**AIM OF THE EXERCISE**:
Can you extract, word for word, the part of the podcast episode page starting with "Introduction and Today's" and going on through "space between individuals."?

**DOCUMENT EXTRACT**:
=======

Employing Differences
A conversation about exploring the collaborative space between individuals, hosted by Karen Gimnig and Paul Tevis.
Employing Differences
Employing Differences, Episode 274: Can we move on?
"One of the things that happens oftentimes when people want to move on is, you know, they try to just plaster over all of that with positivity. And that sort of dismissal of the feeling doesn't help people to move through."
Karen & Paul discuss how groups can navigate the emotional aftermath of difficult decisions, such as layoffs, while transitioning towards future goals.
Introduction and Today's Question
[00:00:03] Paul: Welcome to Employing Differences, a conversation about exploring the collaborative space between individuals.
[00:00:08] Karen: I'm Karen Gimnig.
[00:00:10] Paul: And I'm Paul Tevis.
[00:00:11] Karen: Each episode we start with a question and see where it takes us. This week's question is, can we move on?
Understanding the Emotional Aftermath
[00:00:18] Paul: So what Karen and I are talking about today is the situation in which something that we didn't like happened.

=======

**AVAILABLE DATA**:
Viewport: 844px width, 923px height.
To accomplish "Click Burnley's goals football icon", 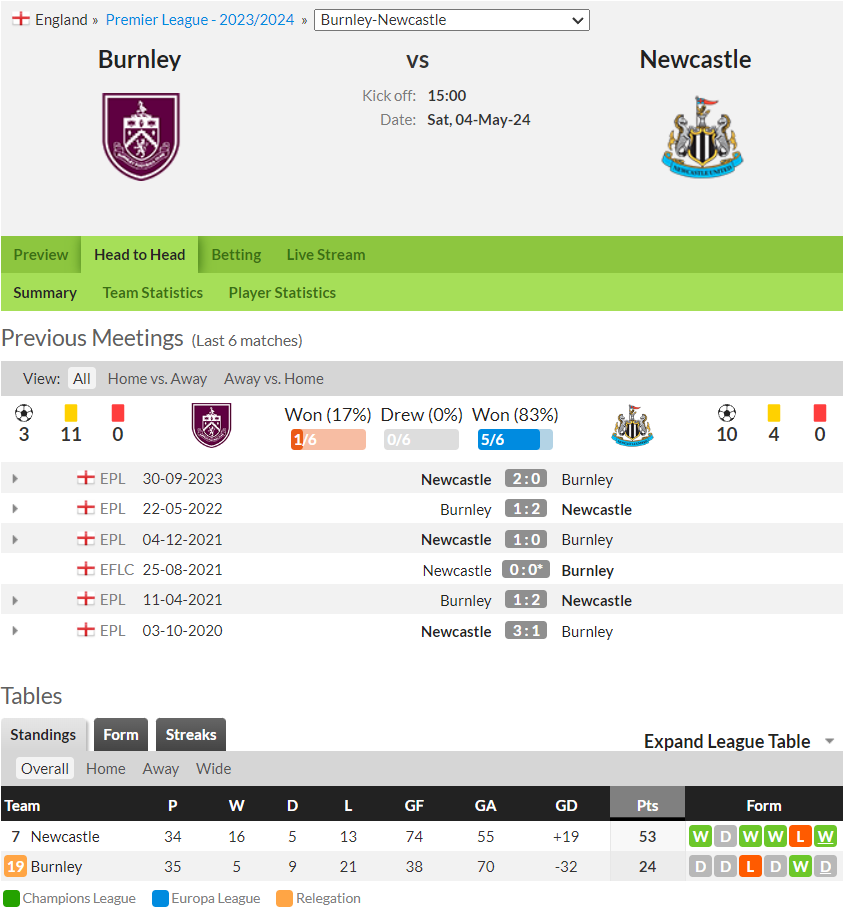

=======

**WRITTEN RESPONSE**:
Introduction and Today's Question
[00:00:03] Paul: Welcome to Employing Differences, a conversation about exploring the collaborative space between individuals.